What you need to do → Rewrite the material below as a Markdown table with two columns, Row and Text. Give each nonblank line its own row, numbered in order, and leave out blank lines.
━━━ Data records
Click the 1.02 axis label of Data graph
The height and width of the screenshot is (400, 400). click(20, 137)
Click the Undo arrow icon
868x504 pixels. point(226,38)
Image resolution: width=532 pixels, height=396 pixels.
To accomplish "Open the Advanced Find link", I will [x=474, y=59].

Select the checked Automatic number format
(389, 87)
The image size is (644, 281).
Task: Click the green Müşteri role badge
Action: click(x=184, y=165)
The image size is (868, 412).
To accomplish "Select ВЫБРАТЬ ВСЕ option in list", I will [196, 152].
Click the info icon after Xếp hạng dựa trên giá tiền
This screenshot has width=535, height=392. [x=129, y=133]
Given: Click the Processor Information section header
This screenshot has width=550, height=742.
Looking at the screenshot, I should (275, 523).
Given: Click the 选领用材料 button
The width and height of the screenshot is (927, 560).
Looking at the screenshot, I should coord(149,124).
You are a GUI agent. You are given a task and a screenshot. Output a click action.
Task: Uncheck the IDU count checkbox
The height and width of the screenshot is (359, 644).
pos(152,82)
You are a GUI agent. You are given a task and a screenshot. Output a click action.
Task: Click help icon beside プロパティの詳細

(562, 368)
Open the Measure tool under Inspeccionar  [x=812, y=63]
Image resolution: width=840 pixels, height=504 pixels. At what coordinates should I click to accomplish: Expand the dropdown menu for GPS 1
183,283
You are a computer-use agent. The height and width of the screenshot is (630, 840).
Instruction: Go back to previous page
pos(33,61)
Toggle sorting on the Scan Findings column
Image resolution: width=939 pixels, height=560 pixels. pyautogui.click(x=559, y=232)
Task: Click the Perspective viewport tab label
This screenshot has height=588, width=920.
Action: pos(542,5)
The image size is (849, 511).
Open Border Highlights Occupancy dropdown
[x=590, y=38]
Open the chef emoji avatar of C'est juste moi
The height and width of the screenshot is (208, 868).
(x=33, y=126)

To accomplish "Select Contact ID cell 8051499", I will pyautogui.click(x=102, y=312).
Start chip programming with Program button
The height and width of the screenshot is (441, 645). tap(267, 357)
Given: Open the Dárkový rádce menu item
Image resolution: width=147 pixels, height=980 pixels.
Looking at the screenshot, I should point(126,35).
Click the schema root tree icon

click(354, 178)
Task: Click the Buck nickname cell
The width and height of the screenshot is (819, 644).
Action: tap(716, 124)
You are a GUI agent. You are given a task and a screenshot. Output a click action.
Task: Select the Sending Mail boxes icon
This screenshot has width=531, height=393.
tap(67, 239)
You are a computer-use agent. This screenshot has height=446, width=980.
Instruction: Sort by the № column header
━━━━━━
Solution for this exercise →
| Row | Text |
|---|---|
| 1 | Click the 1.02 axis label of Data graph |
| 2 | The height and width of the screenshot is (400, 400). click(20, 137) |
| 3 | Click the Undo arrow icon |
| 4 | 868x504 pixels. point(226,38) |
| 5 | Image resolution: width=532 pixels, height=396 pixels. |
| 6 | To accomplish "Open the Advanced Find link", I will [x=474, y=59]. |
| 7 | Select the checked Automatic number format |
| 8 | (389, 87) |
| 9 | The image size is (644, 281). |
| 10 | Task: Click the green Müşteri role badge |
| 11 | Action: click(x=184, y=165) |
| 12 | The image size is (868, 412). |
| 13 | To accomplish "Select ВЫБРАТЬ ВСЕ option in list", I will [196, 152]. |
| 14 | Click the info icon after Xếp hạng dựa trên giá tiền |
| 15 | This screenshot has width=535, height=392. [x=129, y=133] |
| 16 | Given: Click the Processor Information section header |
| 17 | This screenshot has width=550, height=742. |
| 18 | Looking at the screenshot, I should (275, 523). |
| 19 | Given: Click the 选领用材料 button |
| 20 | The width and height of the screenshot is (927, 560). |
| 21 | Looking at the screenshot, I should coord(149,124). |
| 22 | You are a GUI agent. You are given a task and a screenshot. Output a click action. |
| 23 | Task: Uncheck the IDU count checkbox |
| 24 | The height and width of the screenshot is (359, 644). |
| 25 | pos(152,82) |
| 26 | You are a GUI agent. You are given a task and a screenshot. Output a click action. |
| 27 | Task: Click help icon beside プロパティの詳細 |
| 28 | (562, 368) |
| 29 | Open the Measure tool under Inspeccionar  [x=812, y=63] |
| 30 | Image resolution: width=840 pixels, height=504 pixels. At what coordinates should I click to accomplish: Expand the dropdown menu for GPS 1 |
| 31 | 183,283 |
| 32 | You are a computer-use agent. The height and width of the screenshot is (630, 840). |
| 33 | Instruction: Go back to previous page |
| 34 | pos(33,61) |
| 35 | Toggle sorting on the Scan Findings column |
| 36 | Image resolution: width=939 pixels, height=560 pixels. pyautogui.click(x=559, y=232) |
| 37 | Task: Click the Perspective viewport tab label |
| 38 | This screenshot has height=588, width=920. |
| 39 | Action: pos(542,5) |
| 40 | The image size is (849, 511). |
| 41 | Open Border Highlights Occupancy dropdown |
| 42 | [x=590, y=38] |
| 43 | Open the chef emoji avatar of C'est juste moi |
| 44 | The height and width of the screenshot is (208, 868). |
| 45 | (x=33, y=126) |
| 46 | To accomplish "Select Contact ID cell 8051499", I will pyautogui.click(x=102, y=312). |
| 47 | Start chip programming with Program button |
| 48 | The height and width of the screenshot is (441, 645). tap(267, 357) |
| 49 | Given: Open the Dárkový rádce menu item |
| 50 | Image resolution: width=147 pixels, height=980 pixels. |
| 51 | Looking at the screenshot, I should point(126,35). |
| 52 | Click the schema root tree icon |
| 53 | click(354, 178) |
| 54 | Task: Click the Buck nickname cell |
| 55 | The width and height of the screenshot is (819, 644). |
| 56 | Action: tap(716, 124) |
| 57 | You are a GUI agent. You are given a task and a screenshot. Output a click action. |
| 58 | Task: Select the Sending Mail boxes icon |
| 59 | This screenshot has width=531, height=393. |
| 60 | tap(67, 239) |
| 61 | You are a computer-use agent. This screenshot has height=446, width=980. |
| 62 | Instruction: Sort by the № column header |